Data section |
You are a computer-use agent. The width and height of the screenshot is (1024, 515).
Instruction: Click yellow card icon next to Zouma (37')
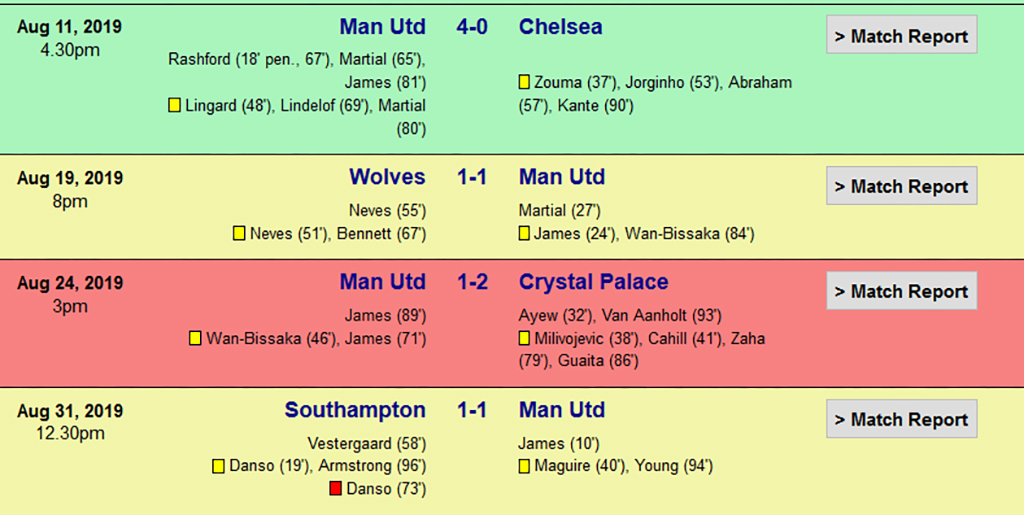pos(524,82)
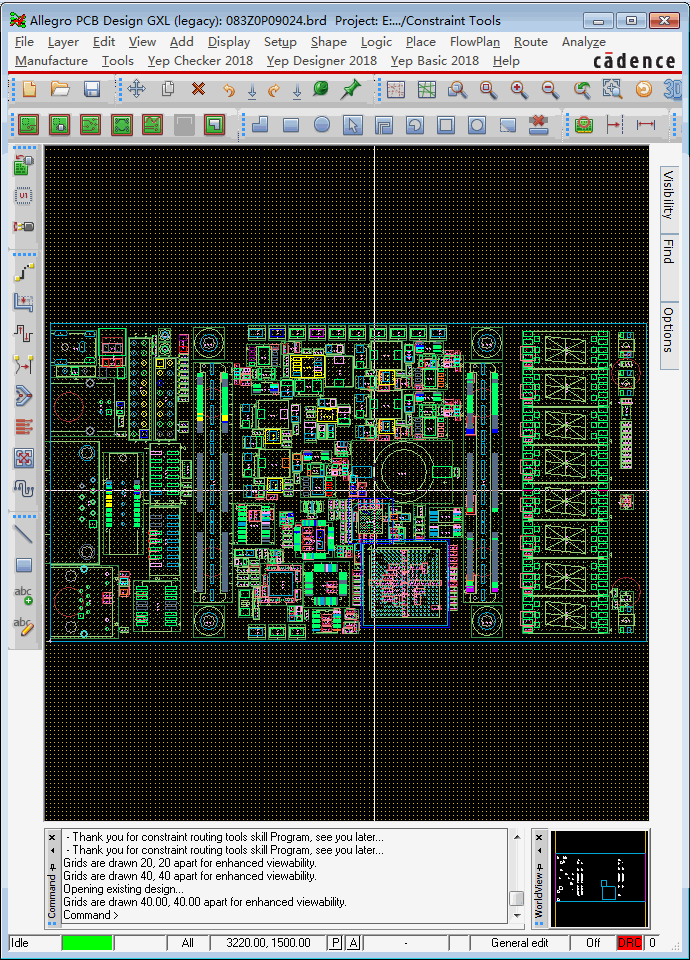Select the Move tool with four arrows
Image resolution: width=690 pixels, height=960 pixels.
coord(137,90)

Task requirements |
Output the records verbatim, every one of them, and keep the pictures out.

Answer section |
You are a computer-use agent. The width and height of the screenshot is (1024, 515).
Instruction: Click yellow card icon next to Zouma (37')
pos(524,82)
Select the Move tool with four arrows
Image resolution: width=690 pixels, height=960 pixels.
coord(137,90)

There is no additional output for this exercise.